The Australian Industry Group sums up the status quo succinctly in its Australian Industry Outlook for 2026 report, published in January 2026.

“Industry leaders go into 2026 with one big worry on their minds: rising business costs. While economic conditions have slightly improved over the last year, they remain subdued by historical standards. However, cost pressures on businesses are still growing, posing difficult challenges that are reshaping business strategy,” the report said.

Going all in on AI

Against that bleak backdrop, the race to embrace AI has assumed additional urgency.

Businesses are understandably anxious to keep up with the competition, to avoid ceding mind and market share to ahead-of-the-curve counterparts that have harnessed AI’s power to optimise their operations and elevate their customer experience and service.

Here in Australia, data entry and document processing, generative AI assistants, fraud detection, marketing automation, and predictive analytics were the most popular AI applications in early 2025, according to the federal Department of Industry, Science and Resources’ AI Adoption Tracker.

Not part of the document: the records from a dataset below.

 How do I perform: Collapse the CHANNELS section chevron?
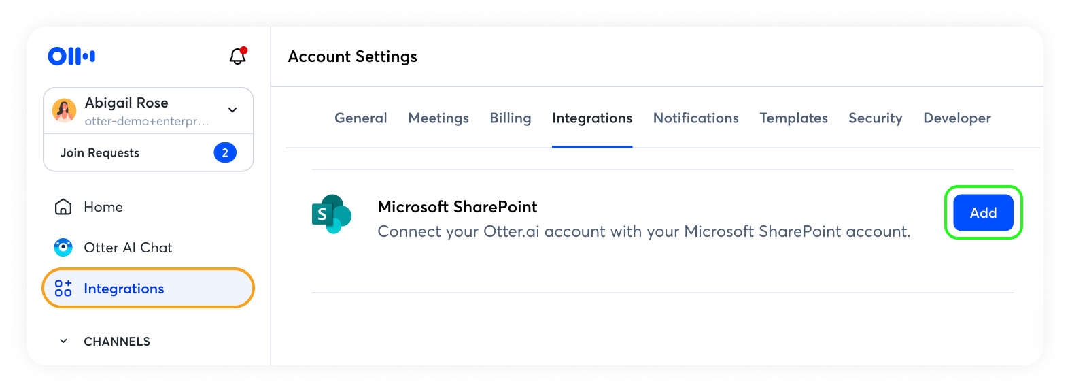[x=63, y=342]
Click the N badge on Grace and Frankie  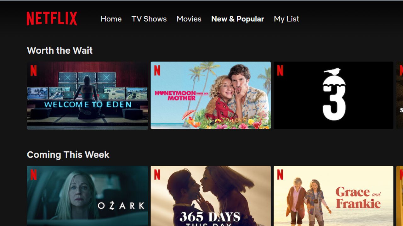click(x=280, y=175)
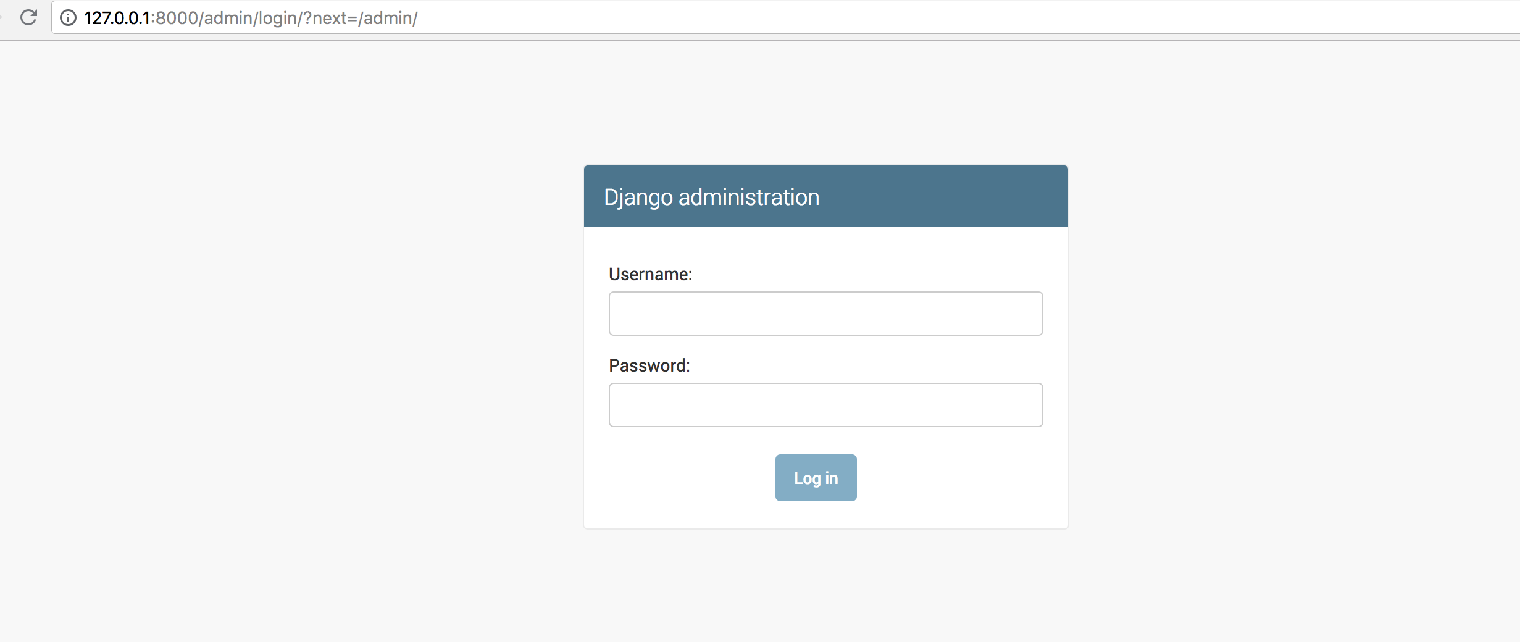The image size is (1520, 642).
Task: Open the site information icon in address bar
Action: click(x=68, y=18)
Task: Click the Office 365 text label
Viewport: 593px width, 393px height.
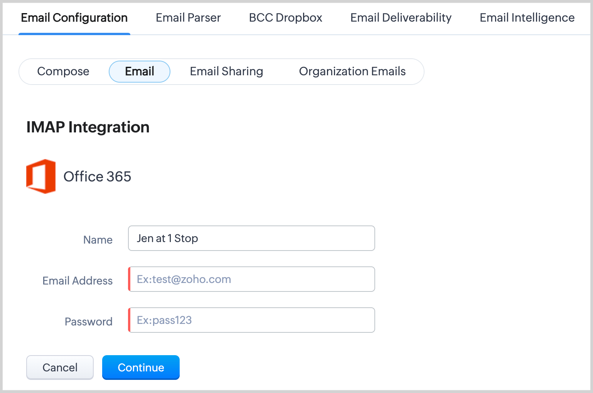Action: point(97,177)
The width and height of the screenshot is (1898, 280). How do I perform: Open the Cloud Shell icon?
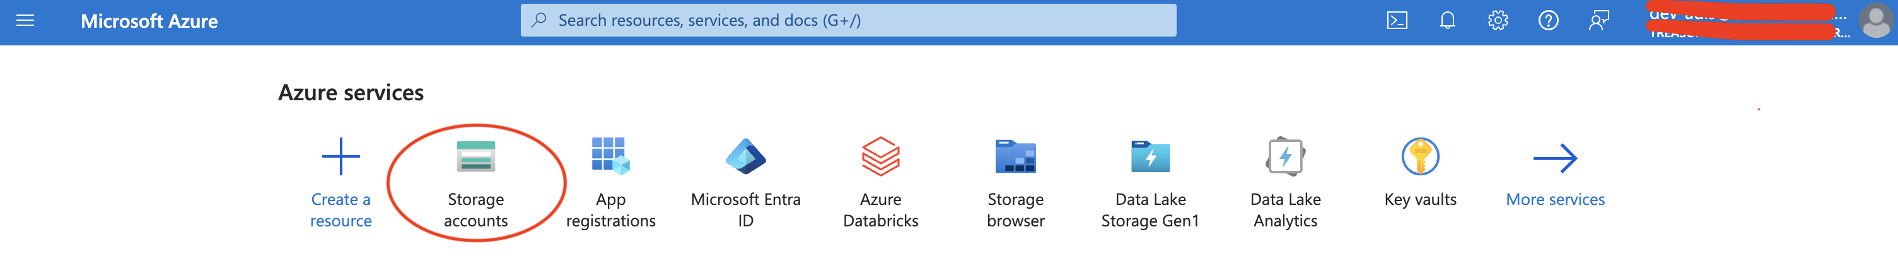(1397, 21)
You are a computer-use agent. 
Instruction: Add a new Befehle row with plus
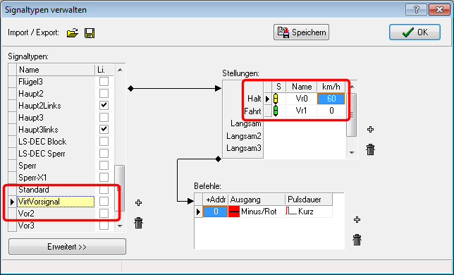pyautogui.click(x=357, y=220)
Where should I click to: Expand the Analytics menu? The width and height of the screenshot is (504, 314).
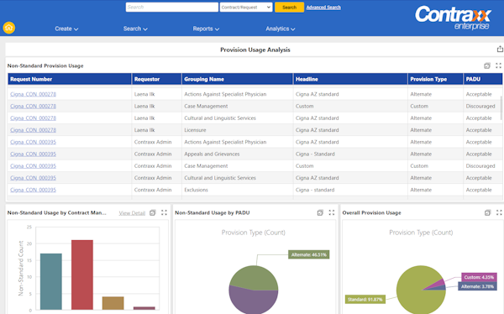pyautogui.click(x=281, y=29)
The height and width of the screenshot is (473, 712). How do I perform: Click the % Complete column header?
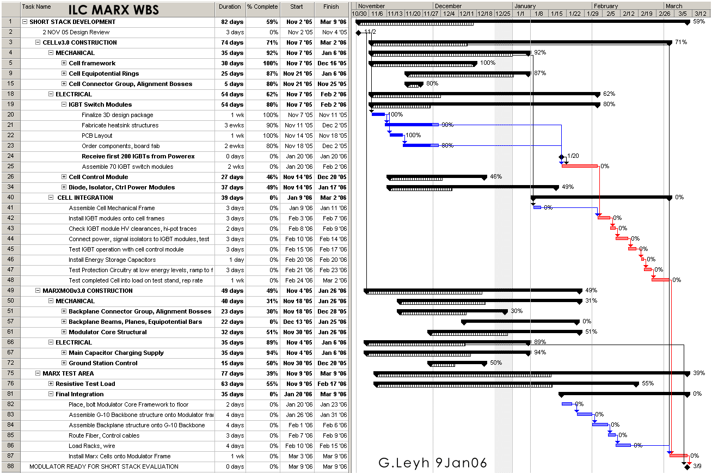coord(262,7)
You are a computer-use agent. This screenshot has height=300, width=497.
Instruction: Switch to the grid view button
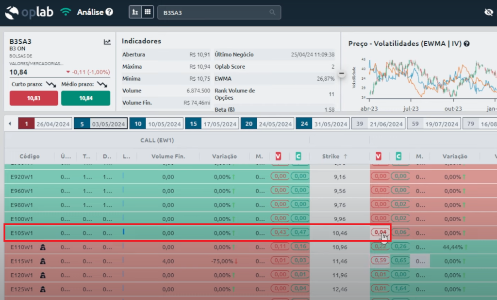(147, 12)
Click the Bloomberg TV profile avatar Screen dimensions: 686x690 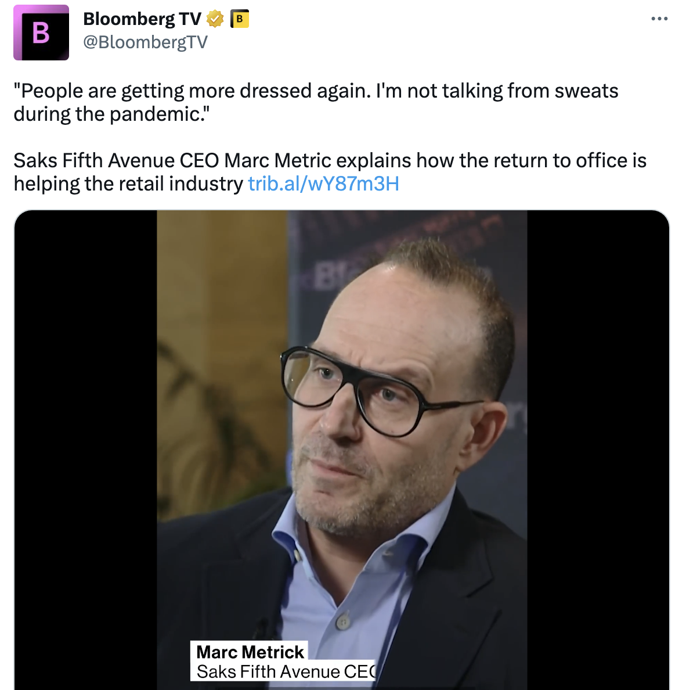pyautogui.click(x=41, y=33)
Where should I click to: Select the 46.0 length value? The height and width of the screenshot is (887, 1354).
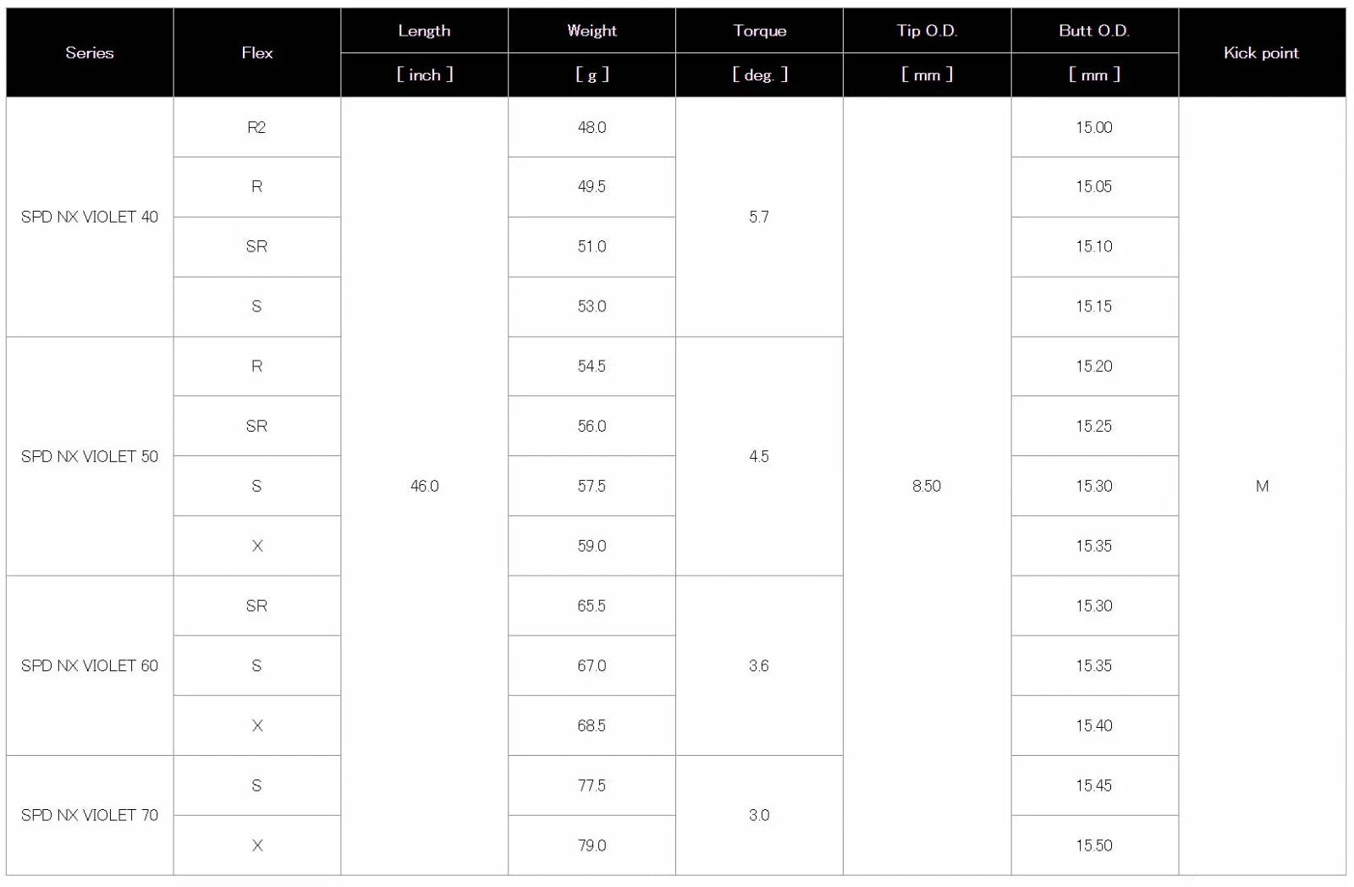424,486
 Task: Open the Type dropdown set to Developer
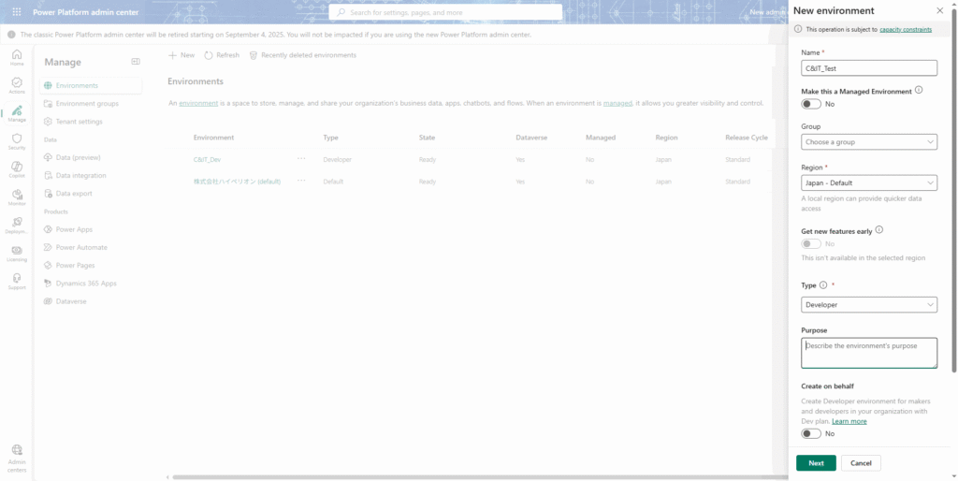(869, 305)
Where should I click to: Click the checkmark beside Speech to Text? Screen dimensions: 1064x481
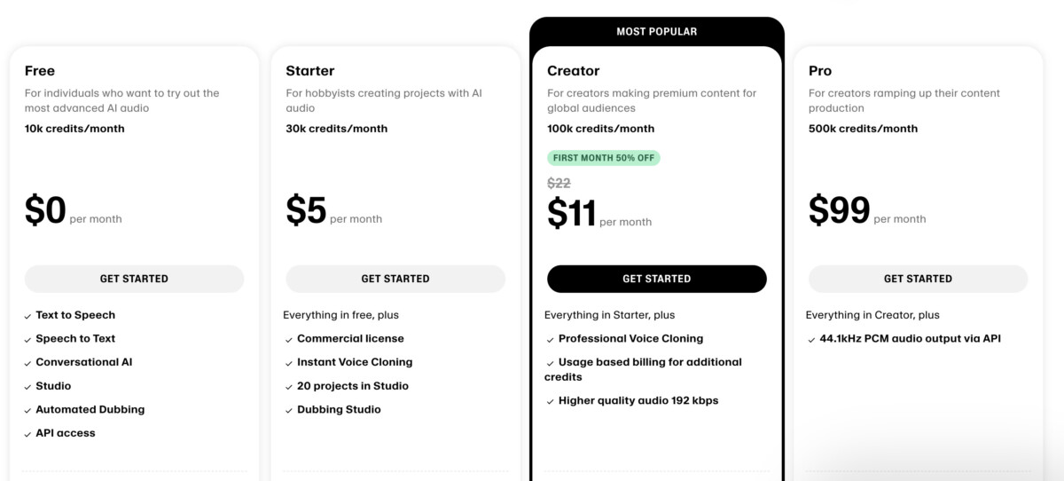pyautogui.click(x=27, y=340)
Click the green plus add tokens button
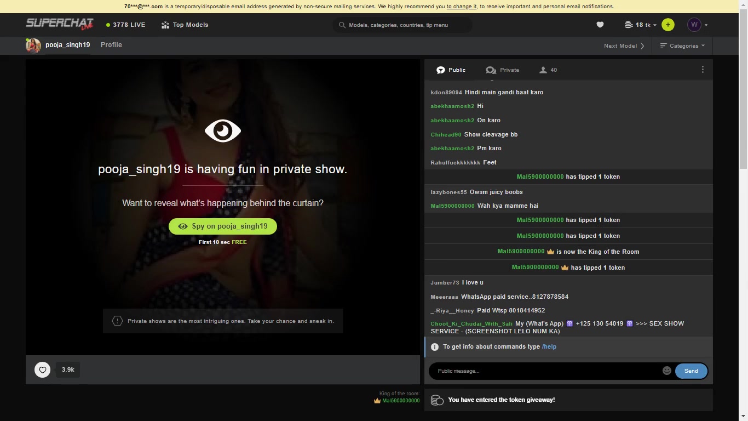Screen dimensions: 748x421 click(x=668, y=25)
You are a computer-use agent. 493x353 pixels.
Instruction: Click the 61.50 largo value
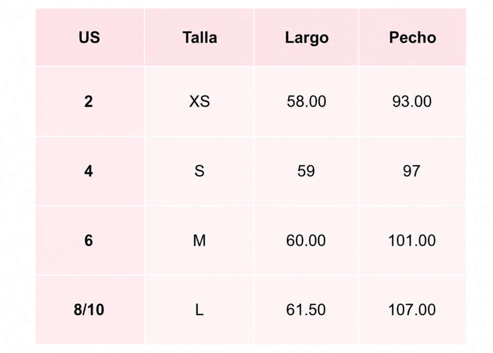pyautogui.click(x=306, y=310)
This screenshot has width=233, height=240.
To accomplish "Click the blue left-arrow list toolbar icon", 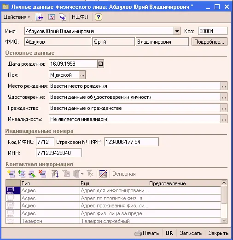I will (39, 17).
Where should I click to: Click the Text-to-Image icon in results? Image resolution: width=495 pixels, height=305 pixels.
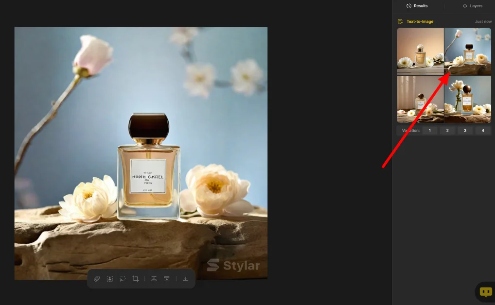pyautogui.click(x=400, y=21)
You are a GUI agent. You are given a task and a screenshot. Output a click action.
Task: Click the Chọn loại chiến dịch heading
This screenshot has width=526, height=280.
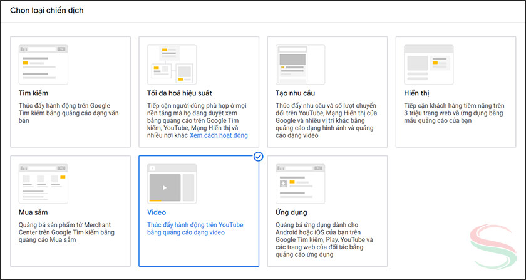pyautogui.click(x=47, y=11)
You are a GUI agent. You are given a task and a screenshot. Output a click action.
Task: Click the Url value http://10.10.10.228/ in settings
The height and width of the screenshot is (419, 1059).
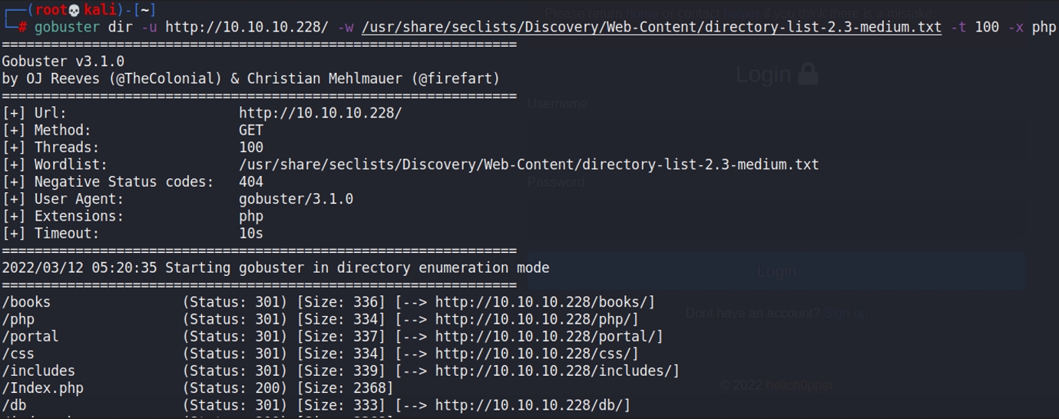(x=319, y=114)
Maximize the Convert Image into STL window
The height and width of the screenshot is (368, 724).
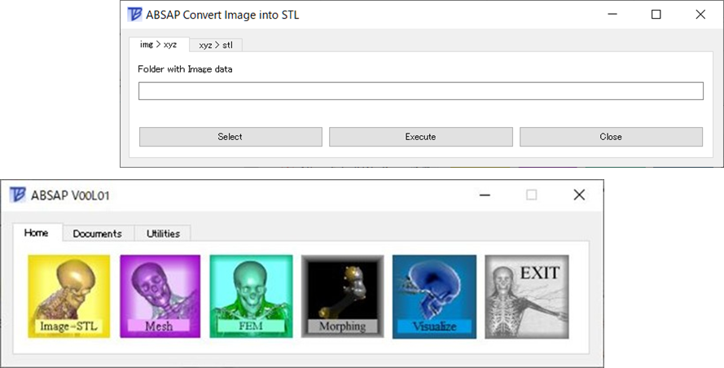tap(656, 15)
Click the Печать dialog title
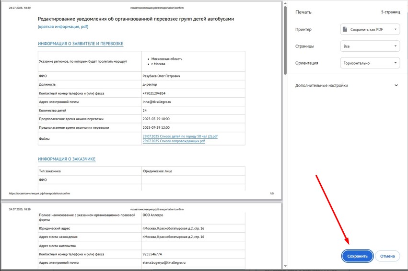 [x=303, y=11]

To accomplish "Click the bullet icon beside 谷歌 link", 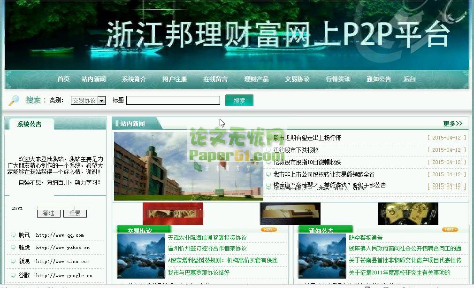I will coord(13,275).
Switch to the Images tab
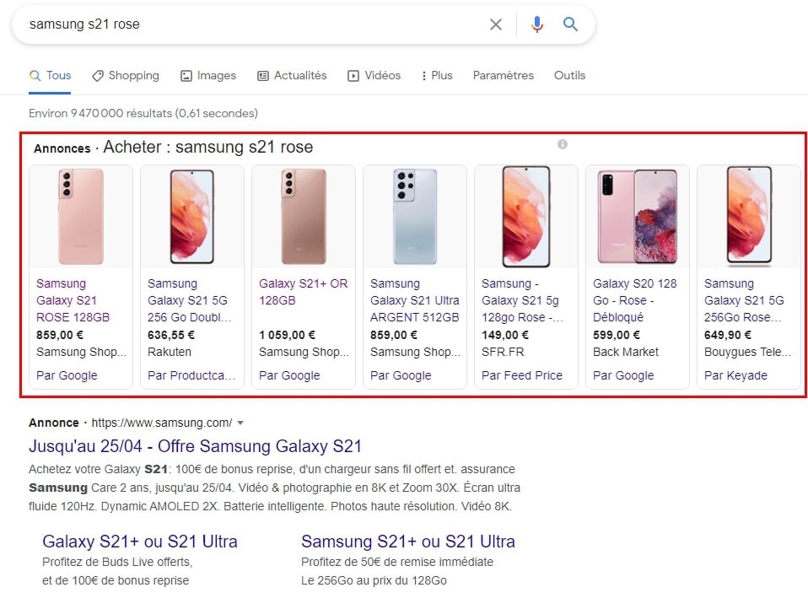Image resolution: width=808 pixels, height=609 pixels. click(208, 75)
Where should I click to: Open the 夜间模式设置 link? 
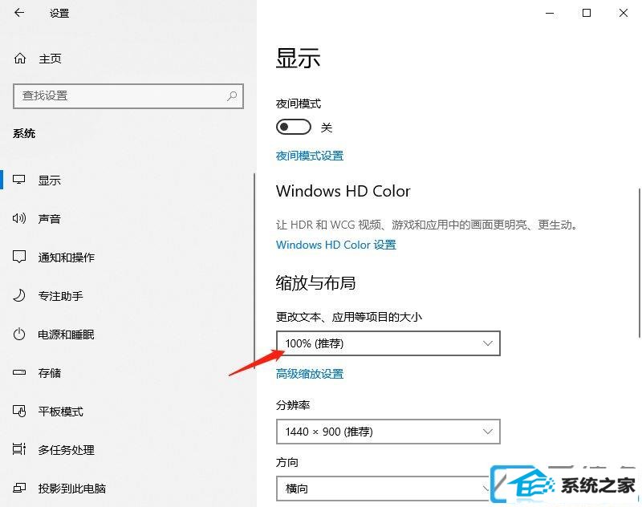point(310,156)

The retail, trade, health, and education sectors were in the AI adoption vanguard, while construction, manufacturing, and agriculture indicated less awareness of the value of adopting AI solutions at that time, the August 2025 Adoption Tracker report revealed.

Putting people before platforms

But, irrespective of the size or nature of the enterprise in question, deploying new AI-powered platforms and models without a parallel plan for investing in human assets is a shortsighted strategy. It risks stymying innovation and destroying morale even as it delivers the short-term cost savings senior leaders and shareholders are seeking.

Taking this tack could all too easily come back to bite businesses that go “all in” on automation while de-prioritising the recruitment and development of high-calibre personnel.

Because, no matter how transformative AI-powered platforms and models may be, they can’t replicate many of the most important elements of a high-performing team.

Curiosity, flexibility, resilience, and creativity are uniquely human attributes. So is judgement – the ability to come to sensible conclusions and make measured decisions that consider all the factors in play for businesses operating in complex commercial landscapes.

Thus, businesses that aren’t nurturing a pipeline of talent are doing themselves a major disservice.

Investing in your greatest asset while you build AI capability

The extraordinary technological innovation of recent years notwithstanding, the best way to do so is the same as it ever was: providing early-career workers with opportunities to learn, experiment, and grow. It’s a journey that may well involve the use of AI, but as a problem-solving tool, not a substitute for human judgement.

Mentorship still matters too, as much, if not more, than it ever did. Done well, it should see senior leaders purposefully guiding and supporting high-potential employees as they move up the ranks, into positions that entail greater responsibility and challenge.

Businesses that make a genuine investment in this space can expect to reap the rewards in the form of engaged employees, productive teams, and a can-do culture that will support them to navigate whatever challenges today’s uncertain times throw up.

Building a strong foundation for success in the AI era

While AI-powered digital infrastructure may supercharge efficiency and productivity, it’s no substitute for an engaged, high-performing team. Australian businesses that strive to build both stand the best chance of surviving and thriving in the upcoming financial year and beyond.

Andrew Foot is the regional vice president, ANZ, at Dynatrace.